The monitoring API 330 may enhance a monitoring service API, by for example specifying for each metric in the database of the metrics it depends on together with its status. A metric measured for a given resource may be related to metrics of resources 110, or for example virtual resources that shares the resource 110, or vice-versa, or to those resources used by the same application it interacts with.

For instance, the “Physical CPU utilization” metric may be related to the “CPU utilization” metrics of VMs (Virtual Machines) sharing the Physical CPU, while the “CPU utilization” metric of a VM may be related to the “bit rate” metric of its Virtual interfaces and/or the “memory utilization” metric etc.

Metric dependencies and the relevant weights and thresholds may be defined on the basis of experts' knowledge, experimental data, and/or through the proposed solution learned by the SLA management node 100 on the basis of computer environment 50 behaviors. Each SLA metric may be defined as a metric with a specific SLA identifier at the monitoring API 330. A status may be updated at the monitoring API 330 each time, for example when SLA metrics, dependent metrics, dependency statuses and/or weights are modified. A specific set of internal alarms may be defined for updating metric status and dependent metrics.

FIG. 9 illustrates some further embodiment of an SLA management node 100. The SLA management node 100 may be comprised by a resource manager 348. A resource manager, such as the resource manger 348, and a cloud manager may have similar meanings or functions. The SLA management node 100 may be operated separately in a computer environment 50. The SLA management node 100 may also be comprised by a host 340. The SLA management node 100 may also be hybrid operated by some functions or unit comprised by the host 340 and some functions or unit comprised by the resource manger 348. The figure also shows an example of a cloud, such the computer cloud 349 shown in the figure. The SLA management node 100 may be suitable for management of resources in a cloud 349.

FIG. 10 shows an SLA management node 100 in a computer environment 50 for monitoring and managing of resources 110 for an application 120 comprising processing means, such as the processor 350 and the memory 360, said memory containing instructions executable by said processor whereby said SLA management node 100 is operative for determining an SLA metric for an SLA (Service Level Agreement). The memory 360 further contains instructions executable by said processor whereby the SLA management node 100 is further operative for determining at least one dependent metric for the SLA metric, which indicates a resource 110 performance for the application 120. The memory 360 further contains instructions executable by said processor whereby the SLA management node 100 is further operative for evaluating the at least one dependent metric's influence on the SLA metric. The memory 360 further contains instructions executable by said processor whereby the SLA management node 100 is further operative for determining a weight for the at least one dependent metric, based on the dependent metric influence of the SLA metric, for prediction of the dependent metric influence of the SLA metric.

(Records of locating words and elements)
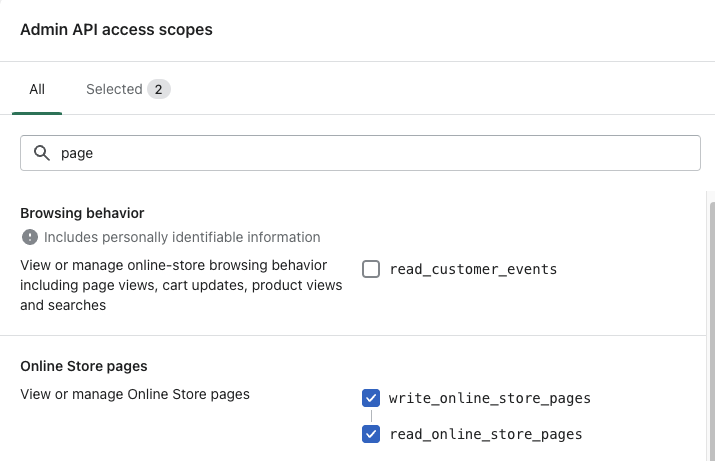This screenshot has height=461, width=715.
Task: Click the Browsing behavior section heading
Action: tap(82, 213)
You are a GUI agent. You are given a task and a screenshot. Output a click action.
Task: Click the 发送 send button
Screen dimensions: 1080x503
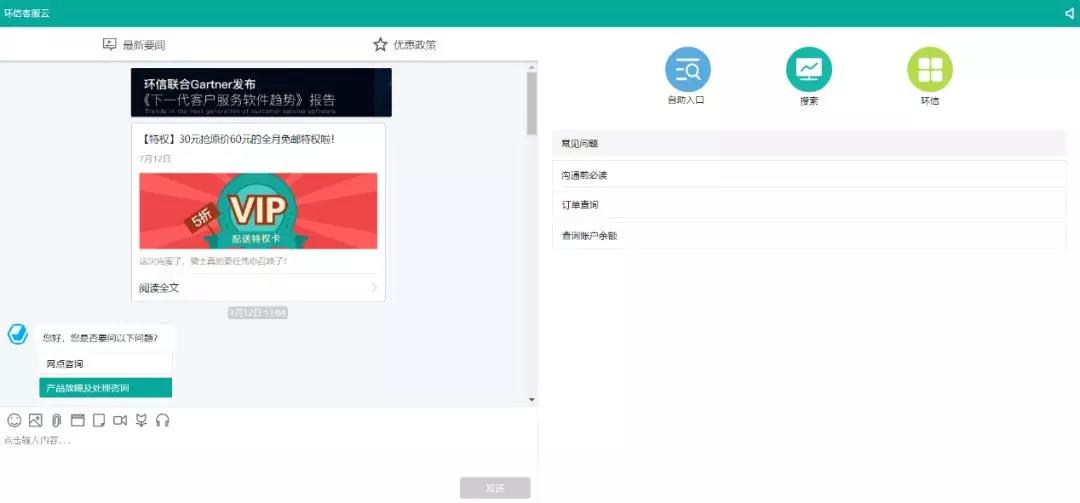point(495,488)
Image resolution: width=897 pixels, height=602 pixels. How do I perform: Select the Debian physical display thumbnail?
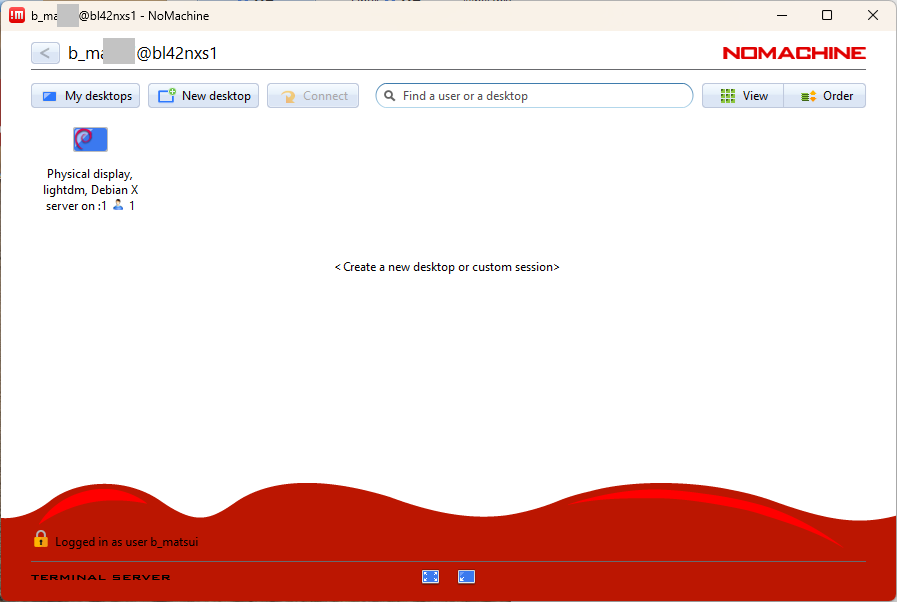(90, 139)
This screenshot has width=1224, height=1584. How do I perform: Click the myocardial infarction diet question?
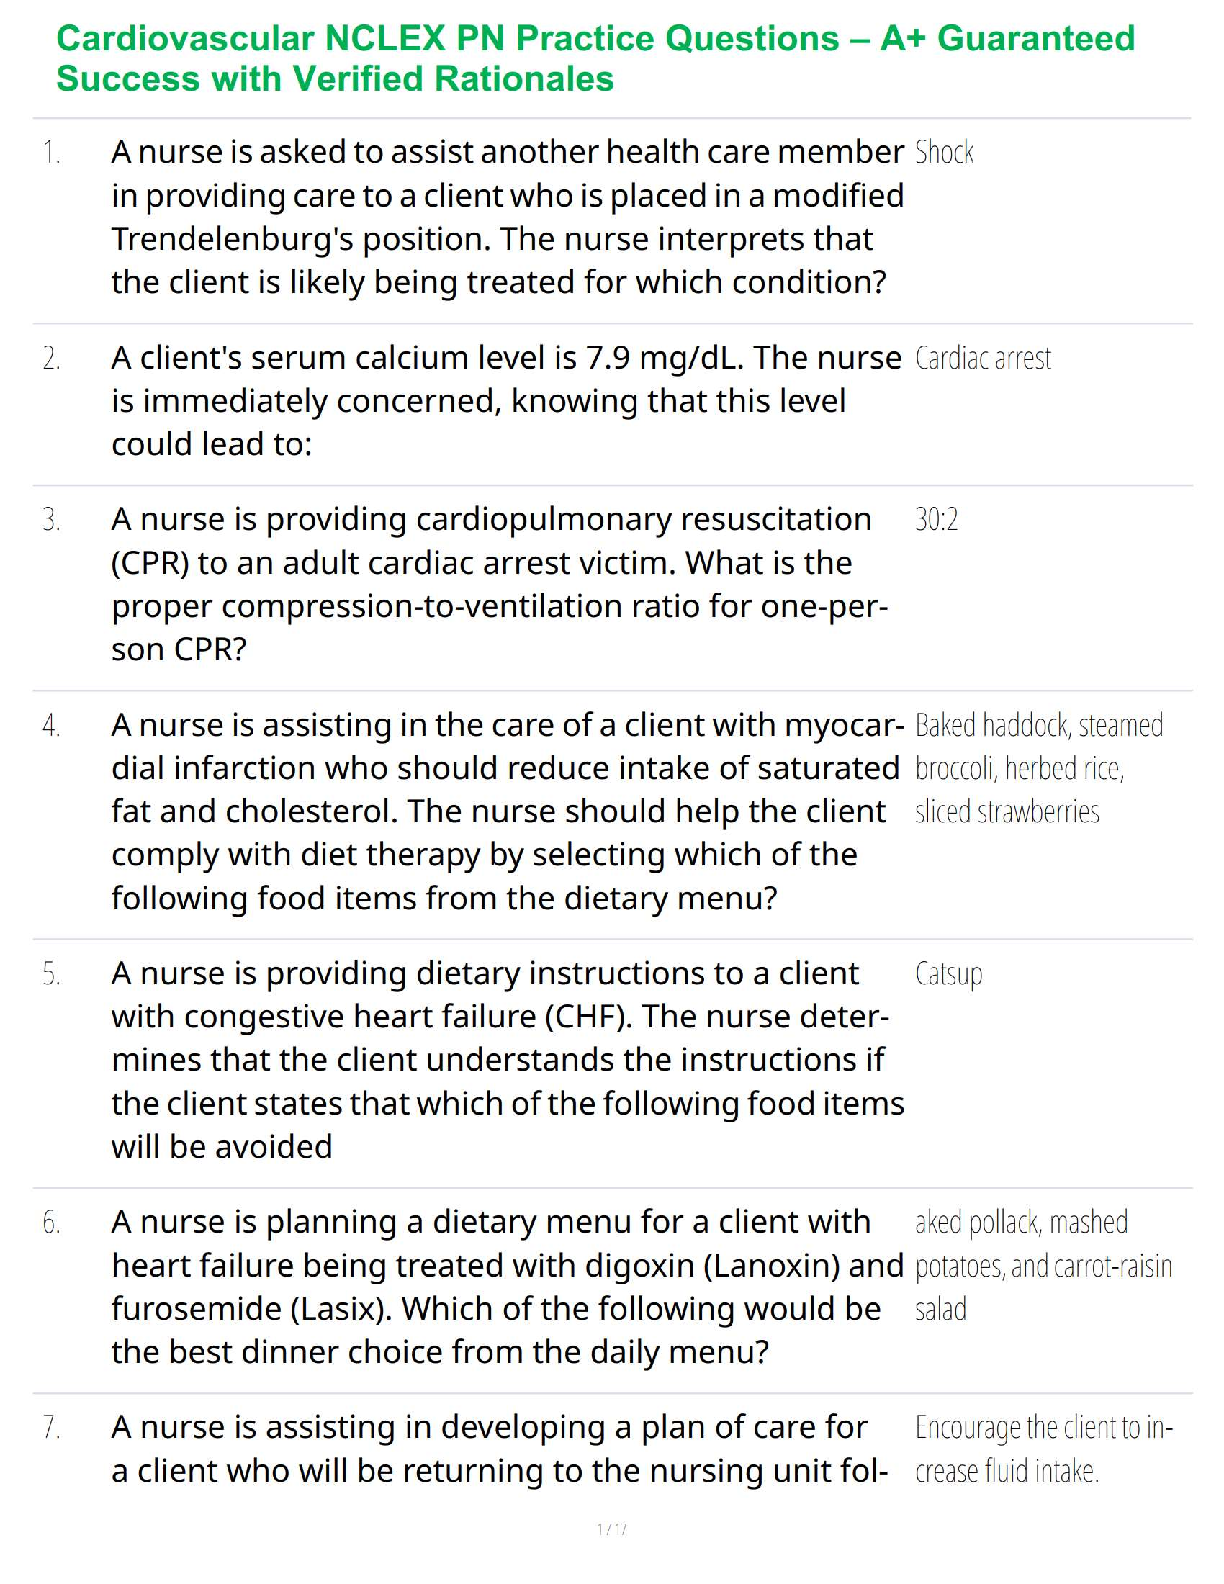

Stated problem A
In the SLA management text, what metrics may the "Physical CPU utilization" metric be related to?
Stated problem B
Return the part of the SLA management text from "FIG. 9 illustrates" up to and including "a cloud 349.".

Correct result A
The "CPU utilization" metrics of the virtual machines that share the physical CPU.

Correct result B
FIG. 9 illustrates some further embodiment of an SLA management node 100. The SLA management node 100 may be comprised by a resource manager 348. A resource manager, such as the resource manger 348, and a cloud manager may have similar meanings or functions. The SLA management node 100 may be operated separately in a computer environment 50. The SLA management node 100 may also be comprised by a host 340. The SLA management node 100 may also be hybrid operated by some functions or unit comprised by the host 340 and some functions or unit comprised by the resource manger 348. The figure also shows an example of a cloud, such the computer cloud 349 shown in the figure. The SLA management node 100 may be suitable for management of resources in a cloud 349.